Top Story: Veteran Actor Cronyn Dies
Actor Hume Cronyn, best known for starring in films such as Lifeboat, The Postman Always Rings Twice and Cocoon, died Sunday after battling prostate cancer at the age of 91. He was married to the late Jessica Tandy, who died in 1994, and starring with her in many plays including The Gin Game and Foxfire. Cronyn was the winner of three Emmys, several Tonys and received a supporting actor Oscar nomination for The Seventh Cross (1945).
Harry Potter Books Vanish
Perhaps the anticipation is too much? Nearly 8,000 copies of the new Harry Potter book Harry Potter and the Order of the Phoenix were stolen from a warehouse in Northern England over the weekend, Reuters reports. Police said they were checking a white trailer truck found 20 miles from the warehouse for evidence. Authorities also cautioned any potential recipients of the stolen books not to touch them before the book is released on Saturday. "We want to warn members of the public that if they handle the book between now and Saturday in any way other than legitimately, they may face criminal charges," a spokeswoman told Reuters. Police estimate the haul was worth about around £130,500 ($220,000 in U.S. dollars).
Gilbert Iffy on SAG Re-Election
At a press conference Monday, Screen Actors Guild president Melissa Gilbert said she may not run again as the guild's leader, especially if the proposed merger between SAG and the American Federation of Television and Radio Artists is voted down by members early next month. According to The Hollywood Reporter, Gilbert expressed confidence that the voting members will approve the controversial merger, which requires 60 percent approval. "Overwhelmingly I am hearing a positive response," she said.

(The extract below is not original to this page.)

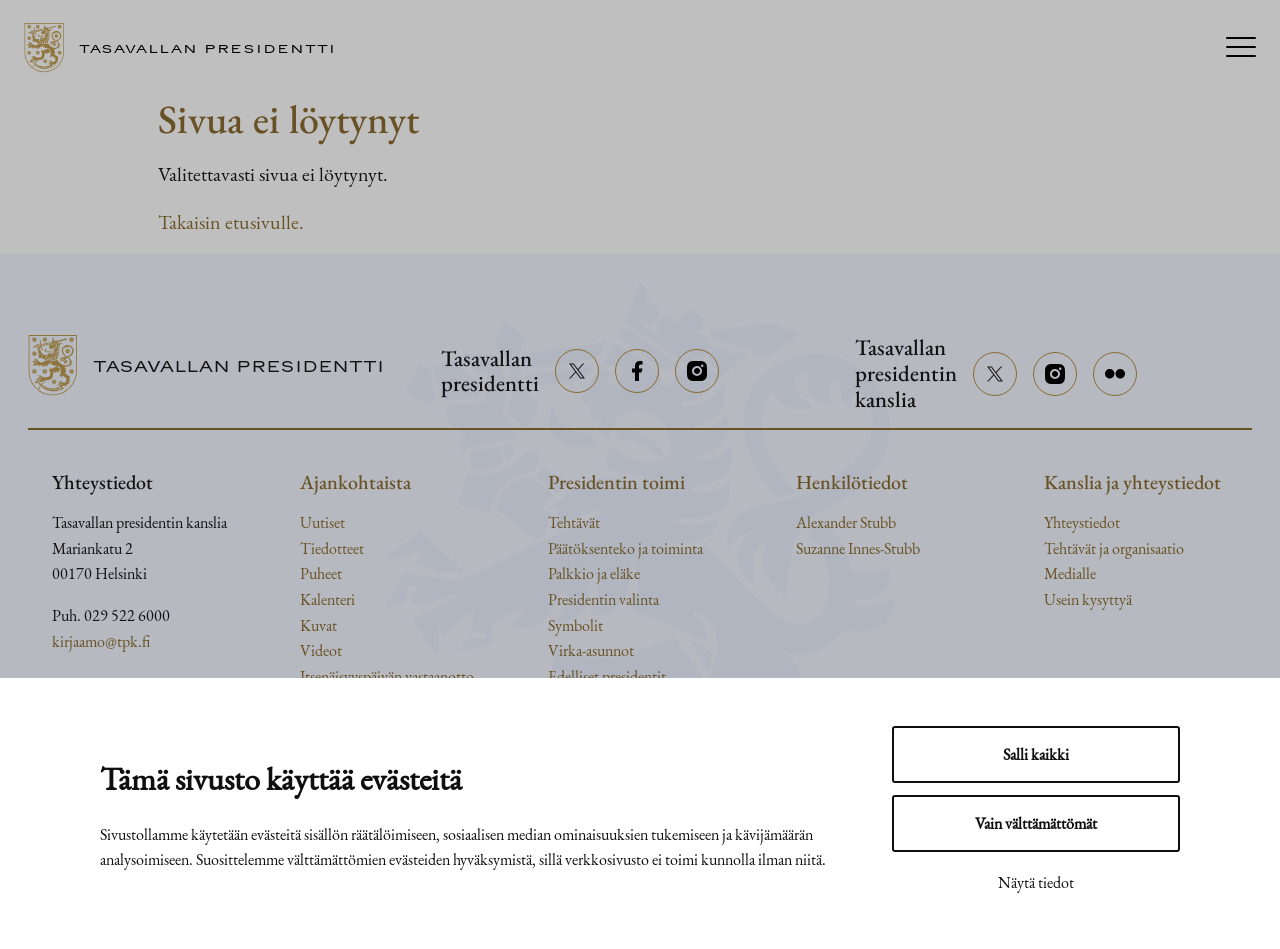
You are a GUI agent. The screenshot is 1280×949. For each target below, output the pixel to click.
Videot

Actress Beckinsale Engaged
British thesp Kate Beckinsale (Pearl Harbor) has become engaged to director Len Wiseman, who recently directed the actress in her upcoming movie Underworld, Reuters reports. On the syndicated show Access Hollywood, Wiseman said he popped the question on Saturday at the Viceroy Hotel in Santa Monica, Calif., and filled their hotel suite full of Beckinsale's favorite flower, lilies, to celebrate.

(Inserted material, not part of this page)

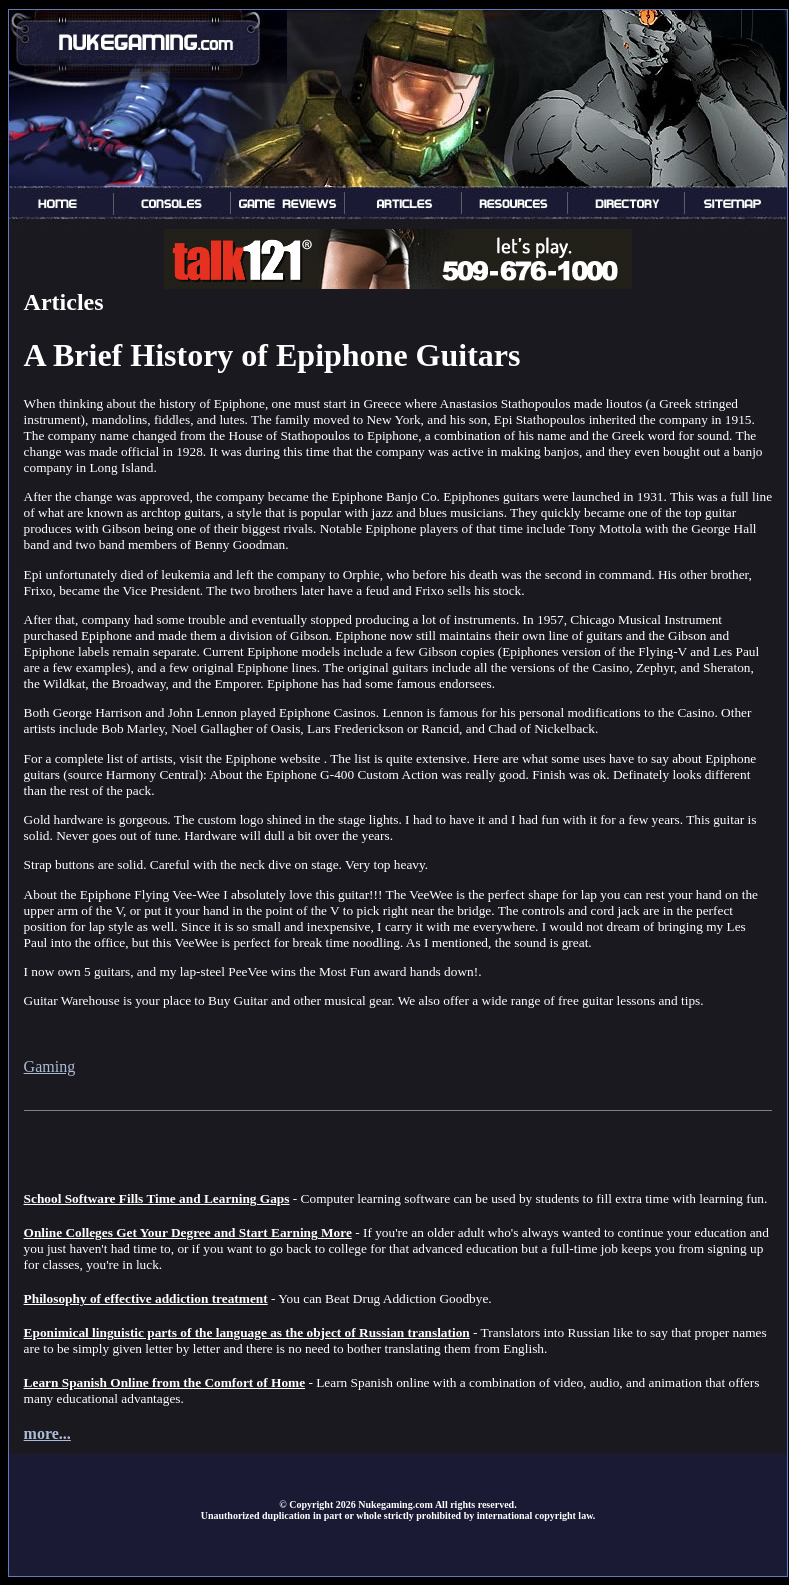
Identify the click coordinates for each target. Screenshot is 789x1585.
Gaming (50, 1066)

CSI Star Weds Longtime Girlfriend
William Peterson, known for his starring role in CBS' CSI: Crime Scene Investigation, married his longtime girlfriend, former schoolteacher Gina Cirrone, in a weekend ceremony in Italy, The Associated Press reports.

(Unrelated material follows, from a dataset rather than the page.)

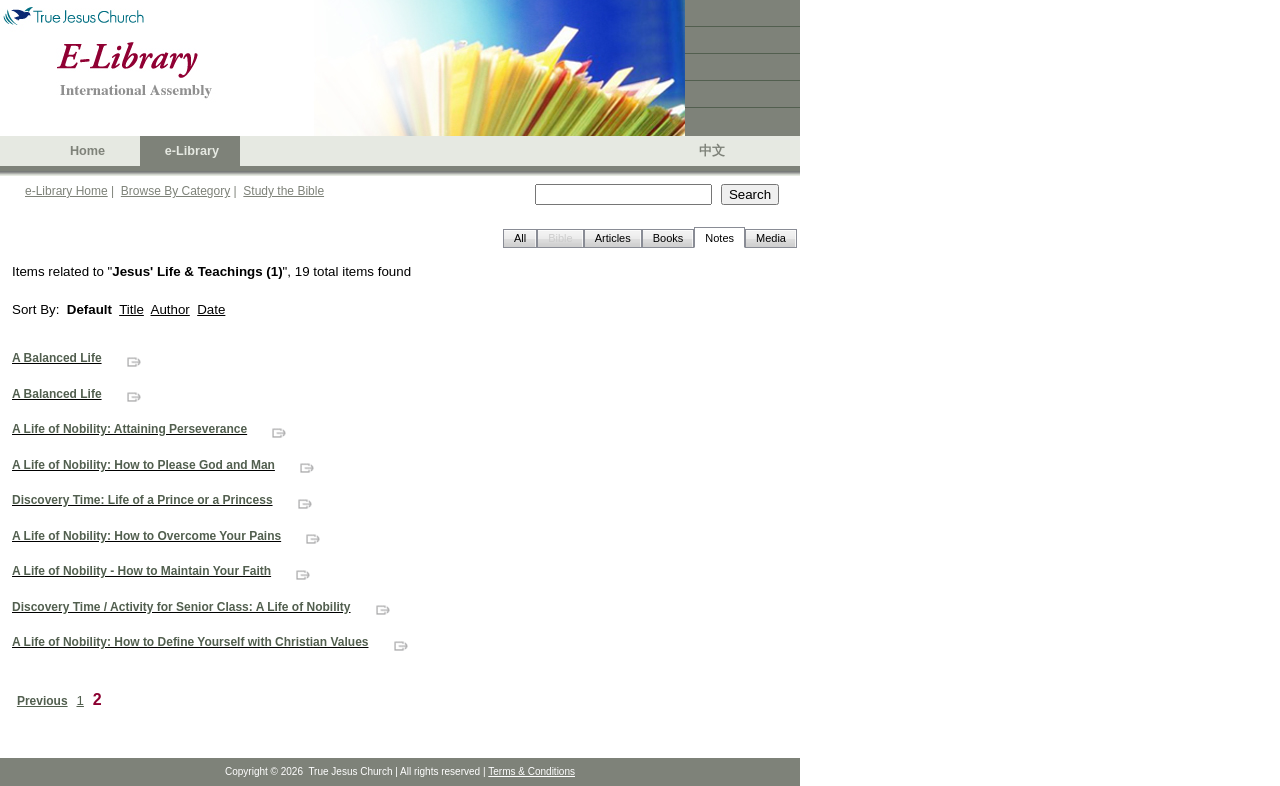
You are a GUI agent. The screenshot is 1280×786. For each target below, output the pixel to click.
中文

Maui Film Festival Fetes Hopkins
At the Maui Film Festival's closing ceremony Friday, Adrien Brody accepted the festival's Silversword Award on behalf of winner Anthony Hopkins, who was unable to attend, AP reports. The festival said the Silversword "honors a special film artist for their contributions to the art of filmmaking and their personal commitment to effect positive change in the world." Other festival award winners included director Rob Reiner, Kate Hudson, Luke Wilson and Geena Davis.
Role Call: Malkovich as Kubrick, Star Trek's Blalock Does Slow Burn
John Malkovich is set to star in the black comedy Color Me Kubrick. According to The Hollywood Reporter, the film is based on a true story about a man who conned his way into London's high life by pretending to be the late and reclusive director Stanley Kubrick during the time Kubrick was making his last film Eyes Wide Shut…Jolene Blalock of UPN's Enterprise is heading toward to the big screen to star opposite LL Cool J and Ray Liotta in Slow Burn. The story centers on a politically ambitious district attorney (Liotta) who enters a 24-hour showdown with a powerful gang leader only to find he is being manipulated by a beautiful assistant district attorney (Blalock) and an enigmatic stranger (LL Cool J).